Heather Sims heads up the PCHS MTB scholarship program and admits that on a team of 200 athletes, it will take some time to match the Park City community demographics. “To be able to get 40 kids from low-income families on bikes would be the ultimate goal, but at this moment, [it’s] a little unrealistic. It is not just getting students a bike. It’s also about transportation to trailheads and races, which is a huge barrier when races are held in the southern part of the state”.
While the long-term goal is 40 scholarships, the team has more than doubled its scholarship recipients since last year. The scholarship program has taken a more formal approach over the last couple of years, as the team director had previously helped out families where needed.
Best believes, “No one should be denied the opportunity to participate in sports because they cannot afford it. Nor should anyone be discouraged from participation simply because they come from a background where cycling (or sports in general) is not the norm. The desire to participate should be enough.
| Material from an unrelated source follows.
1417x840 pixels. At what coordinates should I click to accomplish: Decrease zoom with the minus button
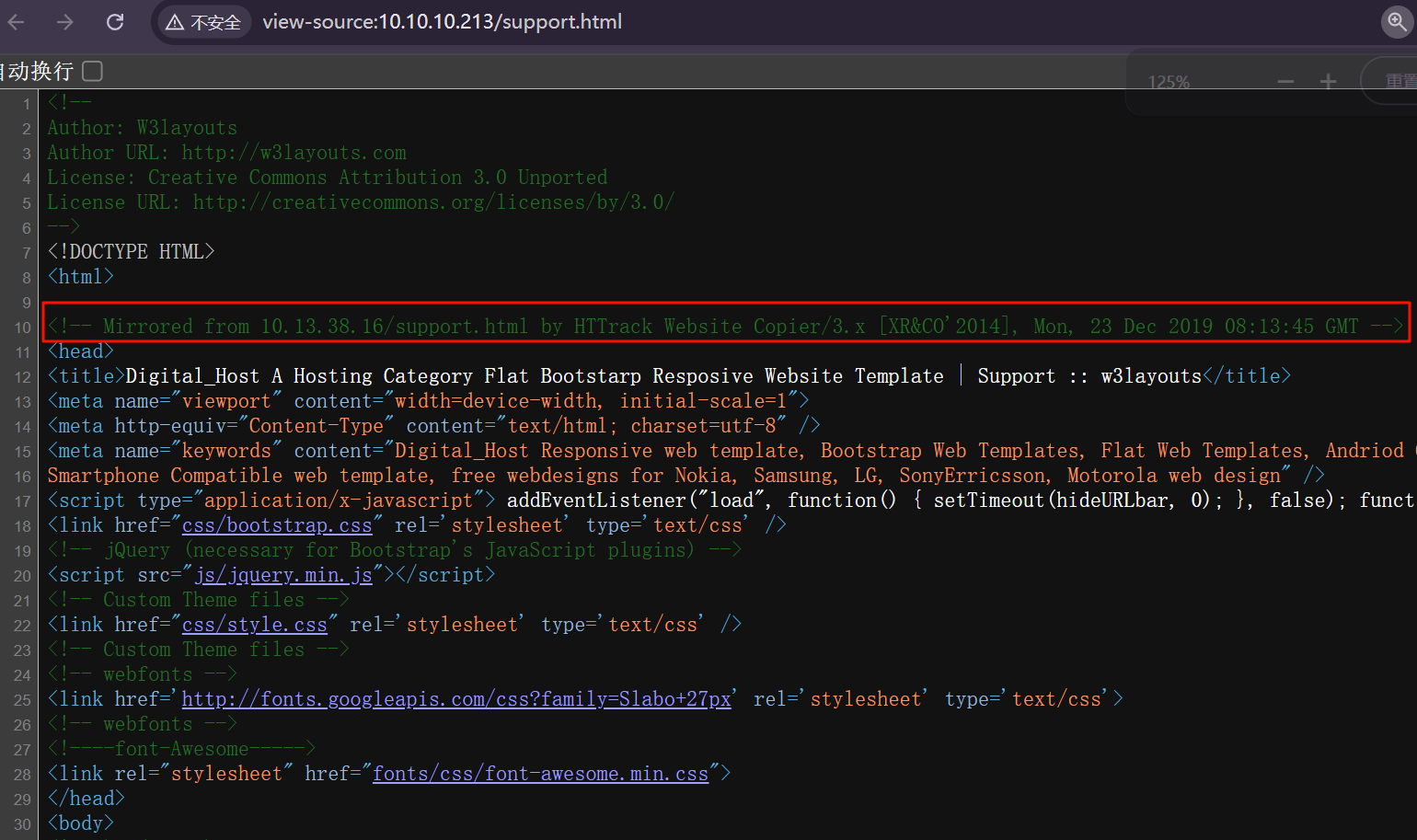coord(1285,82)
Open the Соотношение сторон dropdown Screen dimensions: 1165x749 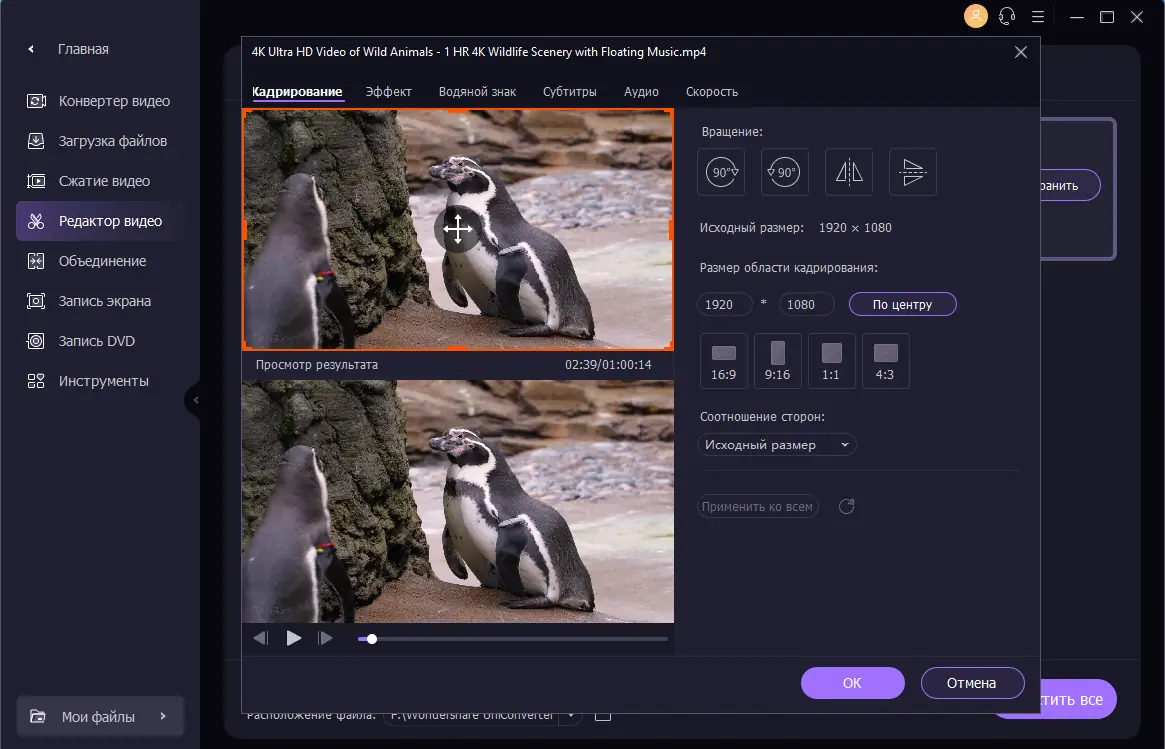point(776,445)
“Every sports program has, at its core, a need to reflect the community it serves. Even more so with one our size. Two of the five core principles of NICA are community and inclusivity. To us, this means providing a path for everyone, regardless of background, the opportunity to participate,” said Best.
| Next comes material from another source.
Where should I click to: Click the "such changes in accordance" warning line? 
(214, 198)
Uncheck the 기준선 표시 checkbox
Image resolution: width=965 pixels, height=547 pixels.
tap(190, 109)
Génesis Munoz, a 2021 scholarship recipient, had never been on some trails around Park City until joining the team last year. Sims remembers her in total awe when looking down on Park City from the 9K trail, “I have lived here all my life and have never seen Park City like this,” Genesis exclaimed. The social side of the team is just as important as the training and competing, with social events planned just for the girls and full team events. With 200 riders, athletes see their teammates at school and discuss the week’s training or races, allowing students from all backgrounds to bond over the bike.